-- start of Given text --
The original version of the Media Use Questionnaire (Ophir, Nass & Wagner, 2009) was modified for the current study to reflect current trends in media usage. This modified version assessed 12 media types; computer-based applications (e.g., word processing, excel), web surfing (not including social media sites), text-based media such as print books, ebooks, magazines, newspapers (for school/work/pleasure), television programs (TV based or online streaming), streaming videos (e.g., YouTube, BuzzFeed, other short clips), listening to music, listening to nonmusic audio (e.g., audio books, podcasts, talk radio, etc.), video based games (console, computer, phone/tablet based), voice calls (landline, cellphone, skype), reading/writing emails, viewing social media (facebook, instagram, snapchat, twitter, etc.), and “other” media types. The original version of the questionnaire’s “instant messaging” media type was replaced with “social media” to reflect the rise of social media and the decline of instant messaging since the creation of the questionnaire. We also changed the wording for several media types. “Print media” was changed to “text media” to reflect the popularity of e-readers, “telephone and mobile phone voice calls” was changed to “voice calls,” “computer-based video” was renamed to “streaming video” (to reflect current trends towards services such as YouTube, Netflix, and Hulu), and “video or computer games” was renamed to “video games.” Ophir et al.’s version of the index used only a 4-point Likert scale ranging from “Most of the time” to “Never”. We added the additional answer choice of “Always” in an attempt to get a more precise measure of media multitasking occurrence. The addition of the extra choice of “Always” was done to counterbalance the already existing “Never” answer choice.

Multitasking Preference Inventory (MPI)

Participants also completed the Multitasking Preference Inventory, a 14-item questionnaire devised by Poposki & Oswald (2010) to index an individual’s general “preference towards multitasking.” It consists of fourteen statements relating to their opinions on performing tasks (ex: “I prefer to work on several projects in a day, rather than completing one project and then switching to another.”) that they then indicate on a 1 (Strongly Disagree) to 5 (Strongly Agree) Likert scale as to how well each describes them. Scoring was done in accordance with Poposki & Oswald (2010) and includes the summation of all items once the appropriate questions have been reverse scored. Higher scores on this measure suggest a higher inclination to want to multitask.

Barratt Impulsiveness Scale-11 (BIS-11)

Too assess impulsivity, the BIS-11 was administered and scored according to previous works, consisting of the sum of all items following the reverse scoring of the appropriate questions (Patton, Stanford & Barratt, 1995). The questionnaire consists of 30 items on a 1 (Rarely/Never) to 4 (Almost Always/Always) Likert scale related to impulsive behaviors and attitudes. The scale can be further broken down into 6 first order factors (Attention, Cognitive Instability, Motor, Perseverance, Self-Control, and Cognitive Complexity) and 3 s order factors (Attentional, Motor, and Nonplanning). Following Sanbonmatsu et al. (2013), all 30 questions of the BIS-11 were used, with the Attentional impulsivity sub-scale being especially of interest for the current study.
-- end of Given text --
-- start of Data provided --
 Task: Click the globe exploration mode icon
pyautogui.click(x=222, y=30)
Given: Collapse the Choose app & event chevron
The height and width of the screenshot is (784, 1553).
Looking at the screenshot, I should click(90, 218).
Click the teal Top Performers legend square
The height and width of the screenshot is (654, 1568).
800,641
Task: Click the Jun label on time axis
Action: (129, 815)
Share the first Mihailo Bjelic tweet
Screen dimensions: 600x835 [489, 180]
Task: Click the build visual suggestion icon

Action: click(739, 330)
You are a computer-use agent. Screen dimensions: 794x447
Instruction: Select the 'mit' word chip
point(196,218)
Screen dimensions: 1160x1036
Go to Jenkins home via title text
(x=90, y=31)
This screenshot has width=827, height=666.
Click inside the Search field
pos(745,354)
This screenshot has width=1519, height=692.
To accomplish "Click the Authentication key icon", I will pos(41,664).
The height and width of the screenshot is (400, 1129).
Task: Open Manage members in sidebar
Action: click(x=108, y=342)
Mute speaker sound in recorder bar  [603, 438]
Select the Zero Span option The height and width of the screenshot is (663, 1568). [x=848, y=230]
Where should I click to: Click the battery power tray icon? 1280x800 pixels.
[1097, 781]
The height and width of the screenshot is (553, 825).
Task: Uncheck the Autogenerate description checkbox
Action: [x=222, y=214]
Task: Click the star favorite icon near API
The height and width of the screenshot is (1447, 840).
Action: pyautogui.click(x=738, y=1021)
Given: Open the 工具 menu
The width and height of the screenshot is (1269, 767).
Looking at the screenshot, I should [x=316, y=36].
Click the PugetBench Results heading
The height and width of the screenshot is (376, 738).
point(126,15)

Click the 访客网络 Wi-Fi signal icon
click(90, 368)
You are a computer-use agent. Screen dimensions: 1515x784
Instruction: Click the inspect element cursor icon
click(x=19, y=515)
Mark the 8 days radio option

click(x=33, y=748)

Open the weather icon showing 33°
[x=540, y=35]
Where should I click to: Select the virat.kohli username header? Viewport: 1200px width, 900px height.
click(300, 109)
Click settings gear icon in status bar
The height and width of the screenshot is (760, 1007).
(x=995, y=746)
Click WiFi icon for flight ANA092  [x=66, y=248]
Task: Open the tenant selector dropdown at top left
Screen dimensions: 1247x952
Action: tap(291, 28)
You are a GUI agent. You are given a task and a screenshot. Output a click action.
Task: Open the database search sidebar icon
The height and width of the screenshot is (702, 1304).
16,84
-- end of Data provided --
= Problem to solve =
Reproduce the passage on the study questionnaires, given above, between "Participants also completed" and "Impulsiveness Scale-11 (BIS-11)", inclusive.

= Exercise solution =
Participants also completed the Multitasking Preference Inventory, a 14-item questionnaire devised by Poposki & Oswald (2010) to index an individual’s general “preference towards multitasking.” It consists of fourteen statements relating to their opinions on performing tasks (ex: “I prefer to work on several projects in a day, rather than completing one project and then switching to another.”) that they then indicate on a 1 (Strongly Disagree) to 5 (Strongly Agree) Likert scale as to how well each describes them. Scoring was done in accordance with Poposki & Oswald (2010) and includes the summation of all items once the appropriate questions have been reverse scored. Higher scores on this measure suggest a higher inclination to want to multitask.

Barratt Impulsiveness Scale-11 (BIS-11)